Activity:
Answer these questions from the excerpt on the Cyprus peace talks.
(a) Where and when did the UN-backed peace talks collapse?
(b) What does the excerpt say is missing that would pressure the leaders to get a deal over the line before Christmas?
(c) What do Cypriots want instead of upheaval?

Excerpt provided:

-- Opening Marker --

Cypriot leaders Nicos Anastasiades and Mustafa Akinci managed to get themselves into the same room on Friday for only the second time since the UN-backed peace talks went belly-up in Switzerland in July 2017.

As is the tradition in Cyprus politics, we are back at ground zero in having talks about talks after failing to get even close to hitting the jackpot. Unfortunately, the sad history of Cyprus settlement negotiations will verify that the players are more than capable of missing the board altogether if the numbers don’t add up.  

In an ideal world, Greek and Turkish Cypriots would resolve their problems amicably without having to involve the entire world to find a ready-made template for them. But this being Cyprus, where the politics of division is a serial winner, there are massive trust issues to get over. There is mistrust, distrust and no trust at all.

Which is why there are various attempts to introduce confidence-building measures to help restore faith between two communities that basically live in isolation of each other. And I would guess that the large majority of Cypriots – even if they don’t say it publicly – would like to keep it that way even post-solution.

Arguably, there is nothing much going on in the Cyprus problem arena because there is no groundswell of opinion pressuring the leaders to get a deal over the line before Christmas.  There is no popular movement for change, even though most pay lip service to the mantra that the status quo is “unacceptable”.

Take away that status quo, and what do you have left – an uncertain future where anything could happen, and Cyprus could be lost for good.

Cypriots want certainty, not upheaval – they want peace to come with extra toppings, not a slap in the face and an unstable landscape.

-- Closing Marker --

Given data:
-- Opening Marker --

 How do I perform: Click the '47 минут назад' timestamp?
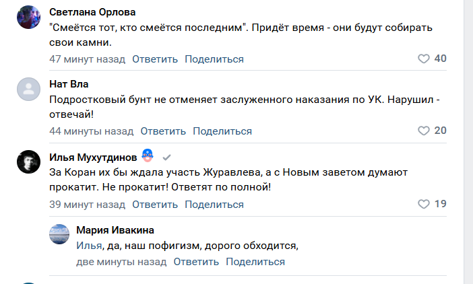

-- Closing Marker --

Answer to this exercise:
(a) In Switzerland, in July 2017.
(b) A groundswell of opinion; there is no popular movement for change.
(c) Certainty.